2 Буржуазно-просветительское направление в искусстве и культура рококо. Новый классицизм.

Чтобы почувствовать духовную атмосферу XVIII столетия в Европе, давайте обратимся и самому популярному французскому драматургу это­го времени Ж.-П Бомарше и его «Севильскому цирюльнику»:

"Розина. Вечно Вы браните наш бедный век.

Бартоло. Прошу простить мою дерзость, но и он дал нам такого,

за что мы могли бы его восхвалять? Всякого рода глупости: вольномыслие, всемирное тяготение, электричество, веротер­пимость, оспопрививание, хину, энциклопедию и мещанские драмы".

Доктор Бартоло, комический герой Бомарше, перечислил здесь социальные, политические, философские, научные проблемы, волновавшие поколения XVIII века. Этими проблемами жил XVIII век. О них писали книги и спорили в кофейнях Парижа и Лондона, в дворянских гостиных Москвы и Петербурга, о них говорили люди высокой образованности и полуграмотные подмастерья. Это были великие научные открытия и вместе с тем великие дискуссии века.
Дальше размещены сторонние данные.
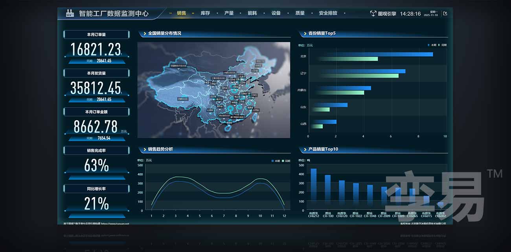Toggle 同期 legend in 省份销量Top5 chart
Viewport: 511px width, 252px height.
click(x=442, y=45)
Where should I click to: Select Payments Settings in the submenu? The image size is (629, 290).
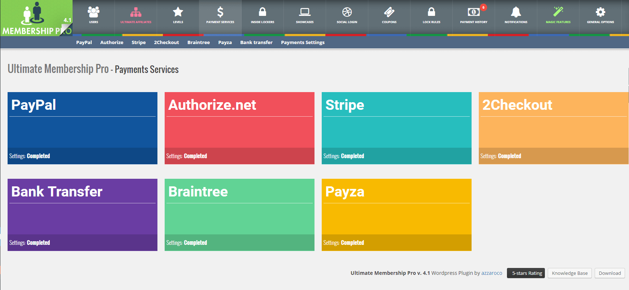pyautogui.click(x=303, y=43)
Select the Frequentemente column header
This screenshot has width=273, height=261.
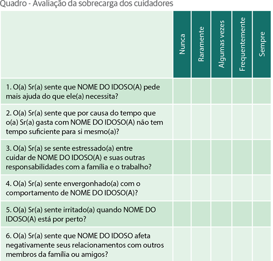click(x=242, y=44)
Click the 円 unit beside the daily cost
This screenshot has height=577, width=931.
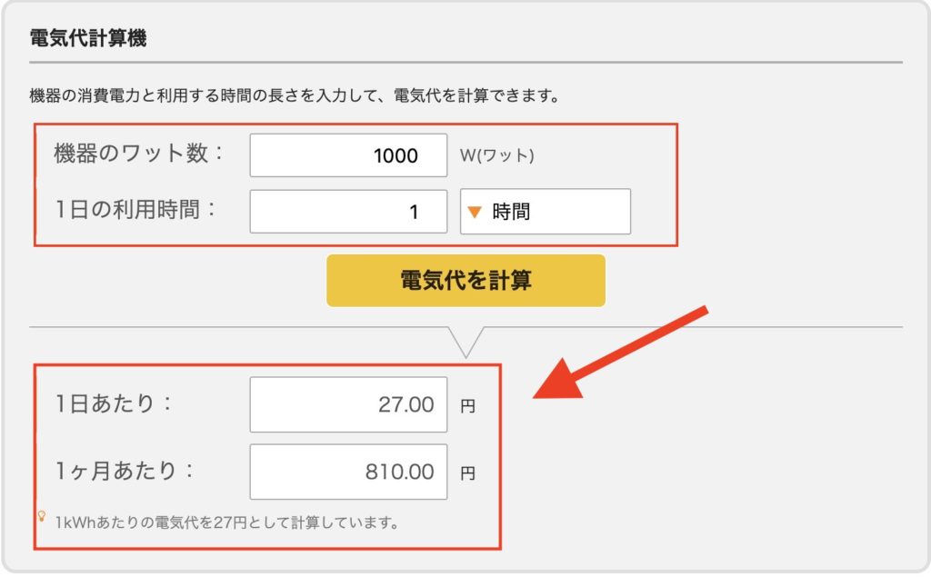pos(467,406)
Эта эпоха - эпоха дворянско-сословных монархий в Европе, век феодализма, абсолютистской королевской власти и Великой французс­кой революции, если Людовик ХIV отождествлял себя с государством, то его потомок Людовик XV следуя той же идеологической программе, заявлял: "Это законно, потому что я этого хочу".
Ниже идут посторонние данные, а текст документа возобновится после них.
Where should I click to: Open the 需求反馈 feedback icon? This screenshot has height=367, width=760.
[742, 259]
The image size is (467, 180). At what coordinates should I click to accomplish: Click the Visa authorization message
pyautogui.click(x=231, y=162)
И беззаконие процветало. Обратимся к фактам. Во Франции осо­бенно наглядно это проявилось в так называемых ордерах на арест. Пустой бланк за подписью короля давал право арестовать любого, чье имя будет внесено в соответствующую графу. Такие бланки некоторые предприимчивые люди даже стали продавать по 120 ливров за штуку. Эти ордера буквально наводнили страну.

Хотя во Франции крепостничество было уничтожено еще в ХV сто­летии, однако крестьяне юридически свободные, арендовавшие у поме­щиков землю, жили в такой нищете, что часто в полном отчаянии бро­сали все свое хозяйство и уходили в город, пополняя города и доро­ги новыми толпами нищих. По стране их бродило более миллиона.

Правительство всей своей политикой, всеми законодательными актами утверждало социально-сословное неравенство. Так, в 1781 году Людовик XVI издал специальный указ о том, что офицерский чин могут получить только те лица, у которых четыре поколения предков были дворянами. Будущие блестящие наполеоновские генералы Марсо, Ней, Ожеро, Бернадот (впоследствии король Швеции) имели чин унтер-офи­цера и дальше продвинуться по службе не могли. Аристократы сразу же получали высшие командные посты. Виконт Тюрени в 13 лет был назначен командующим кавалерией, герцог Фронсак получил чин пол­ковника, будучи семилетним мальчиком.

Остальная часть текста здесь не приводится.